My patient has been refusing meals. Given ensure with some encouragement and had dinner time bs sugar of 269

Orders were...

Humalog 5 units after meals

And sc humalog - so (from what I remember, 3 units? Is what I gave

I held the 5 units due to her not actually eating anything. She took maybe 1/3 of the ensure.

My preceptor says I was wrong and should have not held the additional 5 units.

What do you all think? I am learning and just curious what others would have done

Btw I meant sliding scale not sc... sorry I am tired

I would have given normal long acting and withhold sliding scale. Ensuring recheck of bgls 1-2hrs later

Specializes in PACU, pre/postoperative, ortho.

This can sometimes seem like a gray area & not everyone will agree on the best course.

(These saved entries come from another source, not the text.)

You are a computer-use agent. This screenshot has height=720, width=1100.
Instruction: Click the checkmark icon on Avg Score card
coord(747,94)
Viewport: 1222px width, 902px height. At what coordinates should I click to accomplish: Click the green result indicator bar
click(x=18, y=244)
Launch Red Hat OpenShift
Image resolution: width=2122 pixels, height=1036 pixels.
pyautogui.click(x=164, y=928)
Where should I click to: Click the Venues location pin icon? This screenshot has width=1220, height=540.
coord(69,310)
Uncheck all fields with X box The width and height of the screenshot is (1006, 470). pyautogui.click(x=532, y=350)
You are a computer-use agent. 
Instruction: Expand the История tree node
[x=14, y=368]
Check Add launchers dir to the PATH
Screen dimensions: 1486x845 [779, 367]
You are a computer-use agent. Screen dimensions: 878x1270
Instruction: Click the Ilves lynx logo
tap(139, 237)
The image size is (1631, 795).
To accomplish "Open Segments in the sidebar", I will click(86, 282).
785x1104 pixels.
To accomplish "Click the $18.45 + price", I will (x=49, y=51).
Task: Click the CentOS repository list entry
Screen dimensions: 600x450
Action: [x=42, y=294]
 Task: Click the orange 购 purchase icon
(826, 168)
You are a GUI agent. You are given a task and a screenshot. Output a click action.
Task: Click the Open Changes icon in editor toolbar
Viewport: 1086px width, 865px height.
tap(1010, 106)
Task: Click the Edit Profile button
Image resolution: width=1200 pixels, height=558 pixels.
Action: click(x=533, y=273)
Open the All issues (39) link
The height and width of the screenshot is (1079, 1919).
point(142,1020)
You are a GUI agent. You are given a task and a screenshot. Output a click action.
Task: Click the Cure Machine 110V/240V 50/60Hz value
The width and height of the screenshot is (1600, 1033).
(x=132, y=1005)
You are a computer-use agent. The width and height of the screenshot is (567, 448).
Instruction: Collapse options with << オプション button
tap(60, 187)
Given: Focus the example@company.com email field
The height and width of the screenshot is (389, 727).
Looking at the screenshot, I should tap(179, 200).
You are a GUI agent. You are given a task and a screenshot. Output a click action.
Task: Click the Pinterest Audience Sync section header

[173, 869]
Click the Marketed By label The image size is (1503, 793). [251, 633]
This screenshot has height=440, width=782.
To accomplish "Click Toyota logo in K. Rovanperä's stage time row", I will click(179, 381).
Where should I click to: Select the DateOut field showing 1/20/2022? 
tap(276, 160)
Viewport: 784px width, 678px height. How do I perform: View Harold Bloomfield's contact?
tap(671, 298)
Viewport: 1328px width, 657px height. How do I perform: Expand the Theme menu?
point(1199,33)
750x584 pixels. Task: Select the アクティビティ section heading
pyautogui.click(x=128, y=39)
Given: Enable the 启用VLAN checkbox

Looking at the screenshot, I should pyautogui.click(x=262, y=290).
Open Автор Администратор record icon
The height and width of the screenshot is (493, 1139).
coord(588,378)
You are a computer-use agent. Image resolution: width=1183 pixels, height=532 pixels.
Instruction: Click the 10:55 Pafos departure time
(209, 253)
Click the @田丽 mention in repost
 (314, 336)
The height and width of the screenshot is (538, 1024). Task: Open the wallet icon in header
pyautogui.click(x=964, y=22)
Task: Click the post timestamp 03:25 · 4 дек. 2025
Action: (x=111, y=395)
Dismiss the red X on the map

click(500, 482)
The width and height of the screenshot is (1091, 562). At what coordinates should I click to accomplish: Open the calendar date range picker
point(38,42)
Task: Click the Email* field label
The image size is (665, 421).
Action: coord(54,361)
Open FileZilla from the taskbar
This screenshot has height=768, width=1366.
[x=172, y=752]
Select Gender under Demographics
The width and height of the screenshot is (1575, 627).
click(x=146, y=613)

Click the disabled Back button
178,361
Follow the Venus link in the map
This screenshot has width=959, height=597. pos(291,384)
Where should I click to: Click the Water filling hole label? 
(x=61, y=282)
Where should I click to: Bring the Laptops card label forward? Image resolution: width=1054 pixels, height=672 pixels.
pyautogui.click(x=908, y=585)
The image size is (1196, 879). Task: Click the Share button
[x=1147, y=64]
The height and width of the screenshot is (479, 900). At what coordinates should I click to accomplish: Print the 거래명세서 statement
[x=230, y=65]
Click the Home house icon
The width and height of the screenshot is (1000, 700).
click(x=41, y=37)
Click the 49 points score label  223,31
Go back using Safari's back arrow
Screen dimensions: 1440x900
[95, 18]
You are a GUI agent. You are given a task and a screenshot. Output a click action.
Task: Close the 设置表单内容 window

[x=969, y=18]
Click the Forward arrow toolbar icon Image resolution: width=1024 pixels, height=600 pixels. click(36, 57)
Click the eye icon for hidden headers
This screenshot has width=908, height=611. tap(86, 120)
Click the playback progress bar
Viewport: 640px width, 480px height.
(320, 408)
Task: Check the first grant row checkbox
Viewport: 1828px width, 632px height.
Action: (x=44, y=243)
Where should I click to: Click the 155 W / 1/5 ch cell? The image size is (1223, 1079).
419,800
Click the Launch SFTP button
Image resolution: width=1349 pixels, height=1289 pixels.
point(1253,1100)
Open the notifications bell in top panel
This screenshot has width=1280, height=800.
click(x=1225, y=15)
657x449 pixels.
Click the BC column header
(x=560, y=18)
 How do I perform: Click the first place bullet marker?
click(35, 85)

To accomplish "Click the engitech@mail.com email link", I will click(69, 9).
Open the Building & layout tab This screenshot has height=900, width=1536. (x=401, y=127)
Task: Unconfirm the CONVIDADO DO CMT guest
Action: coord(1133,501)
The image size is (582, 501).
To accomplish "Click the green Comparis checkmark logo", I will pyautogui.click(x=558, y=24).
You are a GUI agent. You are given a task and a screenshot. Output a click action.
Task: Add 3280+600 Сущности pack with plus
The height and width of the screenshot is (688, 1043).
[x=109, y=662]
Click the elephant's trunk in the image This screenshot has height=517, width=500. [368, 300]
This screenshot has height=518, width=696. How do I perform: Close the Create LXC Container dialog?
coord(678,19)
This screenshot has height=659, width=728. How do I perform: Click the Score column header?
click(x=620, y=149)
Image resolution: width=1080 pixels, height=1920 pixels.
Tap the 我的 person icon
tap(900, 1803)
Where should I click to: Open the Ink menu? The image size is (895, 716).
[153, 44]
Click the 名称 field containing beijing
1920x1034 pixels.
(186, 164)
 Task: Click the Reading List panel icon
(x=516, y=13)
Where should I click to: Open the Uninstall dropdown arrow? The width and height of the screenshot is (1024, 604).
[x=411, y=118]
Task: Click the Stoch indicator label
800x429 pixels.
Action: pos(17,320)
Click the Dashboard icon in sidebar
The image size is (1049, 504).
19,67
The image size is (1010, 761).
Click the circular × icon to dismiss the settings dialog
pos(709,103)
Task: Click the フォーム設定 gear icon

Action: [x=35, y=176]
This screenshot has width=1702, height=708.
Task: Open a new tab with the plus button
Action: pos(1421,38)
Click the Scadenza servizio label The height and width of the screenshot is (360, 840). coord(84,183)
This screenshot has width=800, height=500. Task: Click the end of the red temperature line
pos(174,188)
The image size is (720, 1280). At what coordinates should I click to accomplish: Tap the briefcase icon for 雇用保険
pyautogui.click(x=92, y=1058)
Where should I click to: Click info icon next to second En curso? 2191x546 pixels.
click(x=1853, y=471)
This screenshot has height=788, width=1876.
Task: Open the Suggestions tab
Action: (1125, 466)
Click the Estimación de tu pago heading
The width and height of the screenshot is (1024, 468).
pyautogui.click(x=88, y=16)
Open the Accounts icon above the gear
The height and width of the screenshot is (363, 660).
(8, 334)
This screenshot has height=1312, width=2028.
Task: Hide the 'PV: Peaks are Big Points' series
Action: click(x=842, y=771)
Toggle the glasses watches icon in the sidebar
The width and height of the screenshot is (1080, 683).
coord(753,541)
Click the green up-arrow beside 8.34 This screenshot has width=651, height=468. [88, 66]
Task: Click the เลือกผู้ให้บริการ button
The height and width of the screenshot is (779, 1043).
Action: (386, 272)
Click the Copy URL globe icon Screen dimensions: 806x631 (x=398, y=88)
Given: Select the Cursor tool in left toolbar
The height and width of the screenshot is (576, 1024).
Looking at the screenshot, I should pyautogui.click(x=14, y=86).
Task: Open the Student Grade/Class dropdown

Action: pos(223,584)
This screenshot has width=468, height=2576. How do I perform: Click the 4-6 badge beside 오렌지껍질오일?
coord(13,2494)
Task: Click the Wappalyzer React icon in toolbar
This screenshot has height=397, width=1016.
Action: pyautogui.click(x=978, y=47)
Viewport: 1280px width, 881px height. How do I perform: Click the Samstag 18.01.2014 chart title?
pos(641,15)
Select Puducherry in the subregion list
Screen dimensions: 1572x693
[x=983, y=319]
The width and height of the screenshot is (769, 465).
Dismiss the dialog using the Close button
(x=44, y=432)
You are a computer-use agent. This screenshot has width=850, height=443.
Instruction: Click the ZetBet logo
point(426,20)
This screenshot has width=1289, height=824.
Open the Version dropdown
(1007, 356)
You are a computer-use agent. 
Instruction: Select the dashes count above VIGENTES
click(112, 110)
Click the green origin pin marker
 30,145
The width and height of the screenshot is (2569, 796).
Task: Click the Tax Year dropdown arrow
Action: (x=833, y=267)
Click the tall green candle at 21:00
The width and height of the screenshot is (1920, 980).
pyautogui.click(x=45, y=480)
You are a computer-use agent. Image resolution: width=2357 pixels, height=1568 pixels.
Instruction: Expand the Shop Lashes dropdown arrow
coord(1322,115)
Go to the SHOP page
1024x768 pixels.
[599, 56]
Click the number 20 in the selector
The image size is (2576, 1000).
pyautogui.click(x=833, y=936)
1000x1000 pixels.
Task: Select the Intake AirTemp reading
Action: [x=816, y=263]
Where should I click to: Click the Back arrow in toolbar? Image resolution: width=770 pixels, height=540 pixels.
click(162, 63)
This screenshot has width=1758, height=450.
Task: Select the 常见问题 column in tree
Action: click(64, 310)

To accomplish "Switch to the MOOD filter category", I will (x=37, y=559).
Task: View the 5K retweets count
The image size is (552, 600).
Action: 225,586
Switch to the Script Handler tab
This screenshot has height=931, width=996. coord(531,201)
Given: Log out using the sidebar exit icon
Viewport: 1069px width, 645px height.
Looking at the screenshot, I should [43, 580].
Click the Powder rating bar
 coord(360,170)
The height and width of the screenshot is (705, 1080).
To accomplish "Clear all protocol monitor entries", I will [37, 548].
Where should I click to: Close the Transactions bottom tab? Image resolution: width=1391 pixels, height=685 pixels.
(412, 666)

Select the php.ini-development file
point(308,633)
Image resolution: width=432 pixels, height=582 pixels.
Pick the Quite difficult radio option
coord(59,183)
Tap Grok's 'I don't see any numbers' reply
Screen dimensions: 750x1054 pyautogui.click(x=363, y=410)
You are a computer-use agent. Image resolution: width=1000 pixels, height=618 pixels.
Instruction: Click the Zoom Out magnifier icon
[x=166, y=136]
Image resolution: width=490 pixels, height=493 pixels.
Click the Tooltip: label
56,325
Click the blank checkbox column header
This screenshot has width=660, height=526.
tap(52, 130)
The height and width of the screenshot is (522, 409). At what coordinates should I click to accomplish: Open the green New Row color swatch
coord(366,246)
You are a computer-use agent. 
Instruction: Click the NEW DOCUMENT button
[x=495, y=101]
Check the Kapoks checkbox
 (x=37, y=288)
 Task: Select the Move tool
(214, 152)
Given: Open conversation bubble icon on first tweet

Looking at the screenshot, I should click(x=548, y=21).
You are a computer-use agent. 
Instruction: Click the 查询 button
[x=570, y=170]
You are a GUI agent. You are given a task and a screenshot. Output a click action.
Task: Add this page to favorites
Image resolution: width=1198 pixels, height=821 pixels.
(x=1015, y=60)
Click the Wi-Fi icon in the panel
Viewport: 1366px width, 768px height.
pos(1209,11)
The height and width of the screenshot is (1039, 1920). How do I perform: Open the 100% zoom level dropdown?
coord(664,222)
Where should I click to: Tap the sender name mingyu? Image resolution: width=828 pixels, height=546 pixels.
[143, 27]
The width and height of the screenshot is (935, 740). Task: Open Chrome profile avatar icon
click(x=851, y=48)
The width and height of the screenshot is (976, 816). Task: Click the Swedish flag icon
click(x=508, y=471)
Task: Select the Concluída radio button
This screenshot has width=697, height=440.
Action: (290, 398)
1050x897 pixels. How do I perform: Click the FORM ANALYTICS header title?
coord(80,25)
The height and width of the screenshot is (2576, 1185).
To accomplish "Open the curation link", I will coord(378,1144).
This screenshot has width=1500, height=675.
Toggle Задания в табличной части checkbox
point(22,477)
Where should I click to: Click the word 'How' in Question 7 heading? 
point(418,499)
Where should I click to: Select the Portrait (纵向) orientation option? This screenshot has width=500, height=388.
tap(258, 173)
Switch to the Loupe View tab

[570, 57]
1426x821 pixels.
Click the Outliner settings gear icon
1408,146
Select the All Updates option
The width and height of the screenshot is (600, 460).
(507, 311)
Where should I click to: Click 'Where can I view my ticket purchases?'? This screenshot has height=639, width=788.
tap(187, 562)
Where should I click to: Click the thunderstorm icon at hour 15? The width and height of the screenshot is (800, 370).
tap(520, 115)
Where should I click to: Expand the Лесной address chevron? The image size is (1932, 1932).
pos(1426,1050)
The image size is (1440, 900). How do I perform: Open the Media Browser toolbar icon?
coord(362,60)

What does policy say? My facility policy is to hold short acting insulin if less than 50% of meal is consumed . This is part of a protocol order set which also includes orders for D50 prn for results

You say she had been refusing meals. Did you go back in the chart & look at what her blood sugars had been running? Was she usually well over 200 like she was for you? Had other nurses covered her with the ordered dose + sliding scale? If you look at the trends, you'll be better able to tell if it is safe to give insulin even if she isn't eating so well. Some patients' diabetes is so poorly controlled that giving insulin with little intake is not going to bottom them out. Perhaps she normally is 350+.

Now, on the other hand, if this is the first day she has started refusing meals, it is appropriate to be more cautious & perhaps hold short acting insulin all together. (You don't mention long acting insulin; always give long acting unless you get an order to hold.) Does this person even take insulin at home? Physicians at my facility frequently order sliding scale insulin on diabetics who only take oral hypoglycemics at home which makes it a little more difficult to know exactly how a patient will respond.

This would probably have been best discussed with your preceptor at the time to help you work thru it. Did she give her rationale for giving the full dose? Are you in a LTC facility where perhaps your preceptor knows this resident very well & knows that the extra insulin will likely be tolerated well?

Your charge is also a good resource to give you direction & if nothing else, sometimes you just have to call & ask the MD what they prefer & get parameters. And make sure you have access/orders for D50 if needed.

Specializes in LTC, Rehab.

I don't understand - did you give 3 before dinner? The 5 units after dinner should've been ok either way (whether you gave 3 before dinner or not), because the patient had 269 plus the bit of Ensure, but they might end up a little low in that scenario.

I do hate 'set' amounts of insulin, though, because obviously, someone's blood sugar always varies. I NEVER give a set amount without checking their blood sugar level first.

As far as I'm concerned, you did 100% the right thing. You gave the correction dose (SC). Now we can argue that 3u isn't going to correct 269, but you followed the order.